### YOUR GOAL
Rewrite the records below as a Markdown table with the columns "Row" and "Line": number each line in "Row" and put its text in "Line". Skip blank lines and leave out the pictures.

### SUPPLIED RECORDS
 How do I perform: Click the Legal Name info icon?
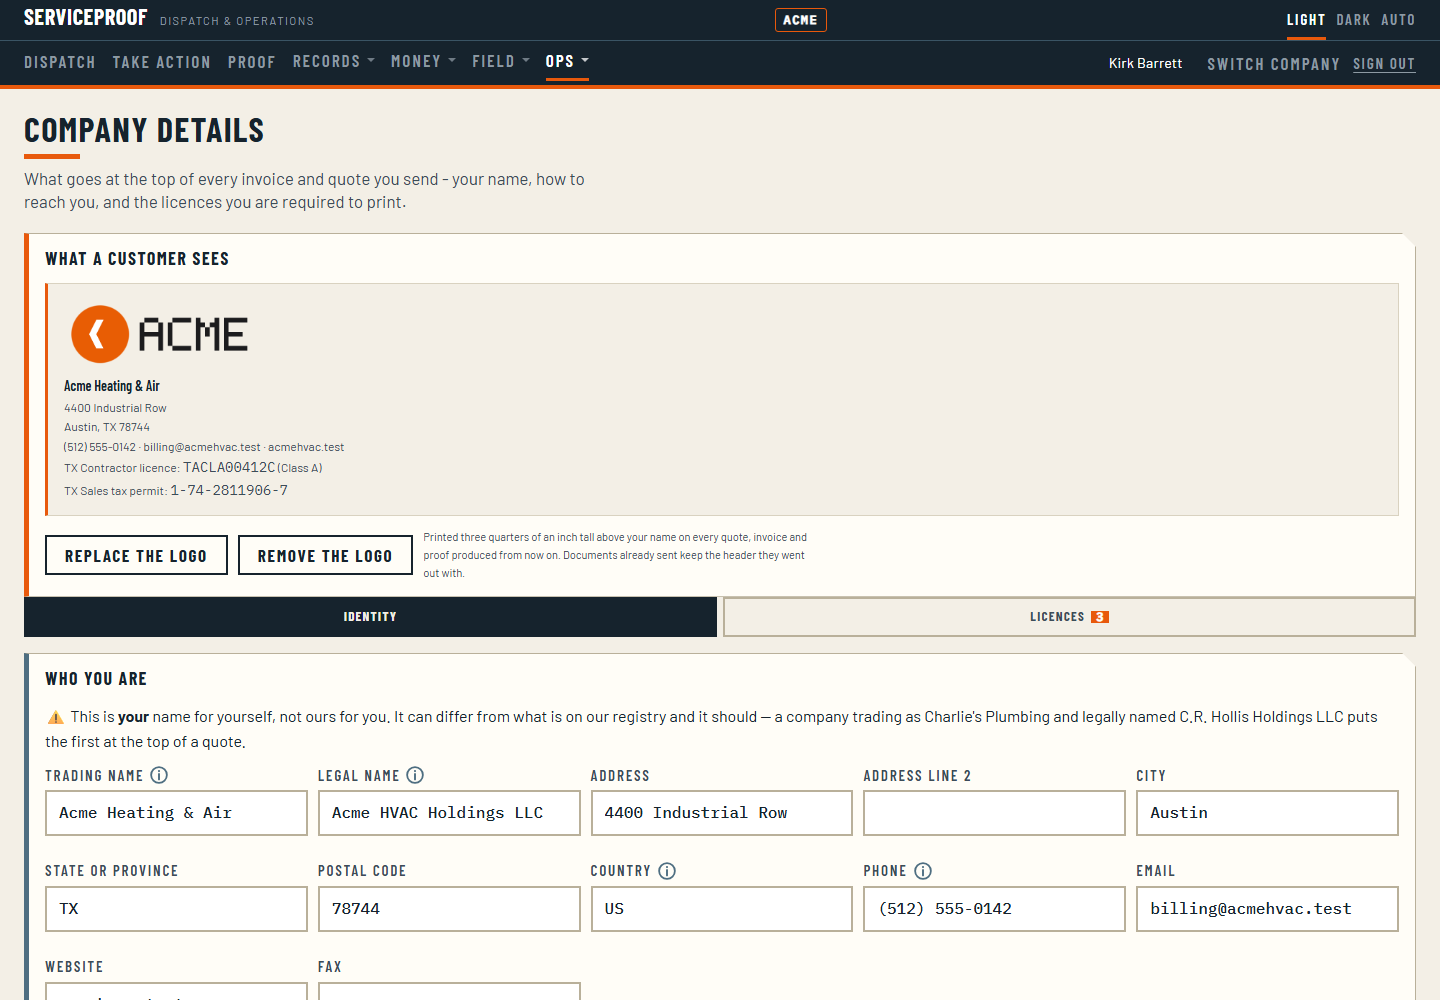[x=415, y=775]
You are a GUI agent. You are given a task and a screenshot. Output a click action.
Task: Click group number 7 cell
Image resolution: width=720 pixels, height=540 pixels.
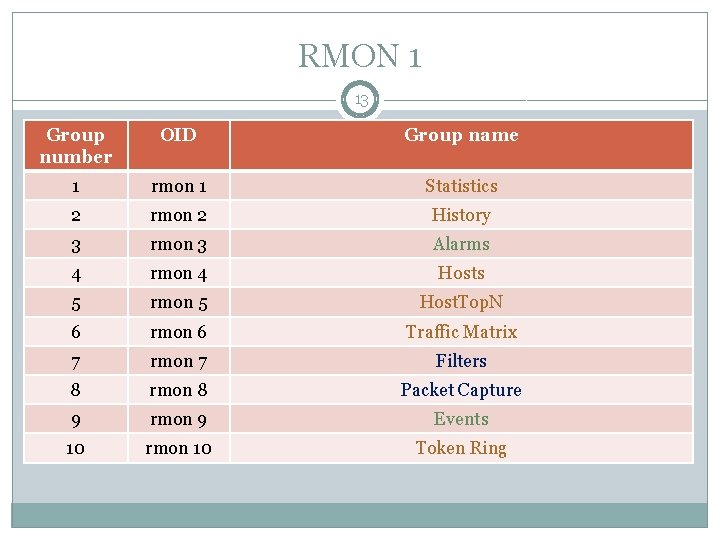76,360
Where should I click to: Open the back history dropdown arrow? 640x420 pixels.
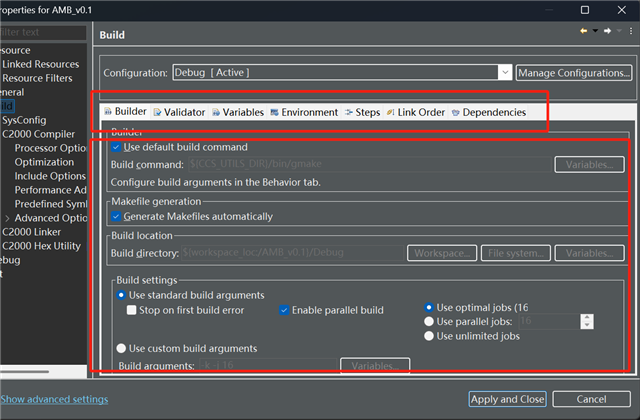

### CORRECT RESULT
| Row | Line |
|---|---|
| 1 |  How do I perform: Click the Legal Name info icon? |
| 2 | [x=415, y=775] |
| 3 | You are a GUI agent. You are given a task and a screenshot. Output a click action. |
| 4 | Task: Click group number 7 cell |
| 5 | Image resolution: width=720 pixels, height=540 pixels. |
| 6 | 76,360 |
| 7 | Where should I click to: Open the back history dropdown arrow? 640x420 pixels. |